Sonia let out a raw sound, nearly retching on the spot, and she cradled her broken arm against her chest. "He did this," she said fervently, rocking back and forth. Her head jerked up to look at her father, and her voice rose beyond her control, breaking into a cry. "He killed my baby!"
Xav had set Padma's body carefully beside Ivan's, and he leaned forward to tightly grip her shoulders, his own face bleak. He was reaching into an empty well for solace, scraping the dusty bottom. "We aren't going to let this lay, Sonia. Yuri will answer for what he's done."
"He took them all away." Sonia looked at him, heartbroken, her eyes burning. "He took away my only child. What could possibly make this right?"
Xav was silent for a long moment, reaching for words that simply weren't there. "I don't know," he said finally. Sonia clutched at her broken arm, tears still tracking down her cheeks.
"You'll kill him, won't you?" Sonia found herself nauseated by the fervor in her own voice, but she couldn't seem to swallow it down. "He's going to die for this, isn't he?"
Xav didn't answer, just drew her in against him, cradling the back of her head, like he'd done when she was small.

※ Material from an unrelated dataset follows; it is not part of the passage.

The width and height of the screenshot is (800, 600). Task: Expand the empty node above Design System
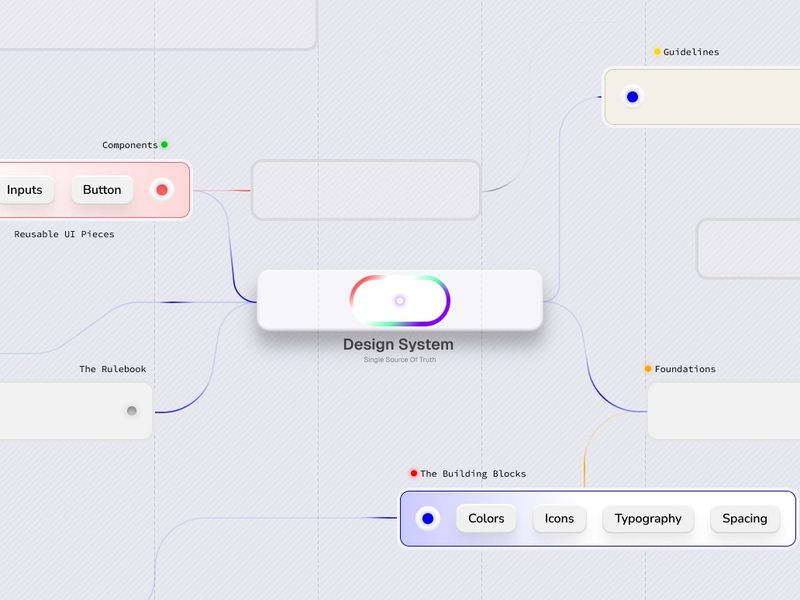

"Let's go, Sonia," he said quietly. She looked around the room helplessly, unmoving, but he pulled her to her feet, holding her up until her legs were steady under her. "You need to have your arm looked at now."
Her arm. Just a stupid, simple broken arm. It seemed trivial against the carnage Yuri had brought down on her family. On his own family. She tried to turn around, to look back at her sister and husband and son, but her father cradled her head tightly against his shoulder, and she fell into weeping again, silently cursing Yuri's name.
4300 words. An AU retelling of Yuri's Massacre from Sonia's perspective with one less survivor.
Warnings: violence, child/infant death, a lot of other death, soul-crushing despair, the usual
The level of angst and tragedy in this borders on the pornographic and I'm sorry
Sonia hummed quietly to herself as she danced an idle waltz around the bedroom, gently patting Padma's back over her shoulder. Voices from the dining room drifted down the hall and around the corner, fading into indistinct murmurs by the bedroom door, strata of conversations spoken above or below or around each other. The baby burped one last time and sighed, and after a moment Sonia shifted him back into the crook of one arm so she could lay the burping cloth on the nightstand to be washed later.
"You," she said, gently tapping his nose, "are my very favorite dance partner. You've never once stepped on my foot." The baby cooed, grasping at one of her fingers. Sonia smiled, her eyes crinkling. "Just don't tell your da I said that."
Padma laughed and waved his little hands, and she let him take a surprising stranglehold on her index finger so he could stick it directly into his mouth. Sonia nodded at him gravely. "I can see your lips are sealed."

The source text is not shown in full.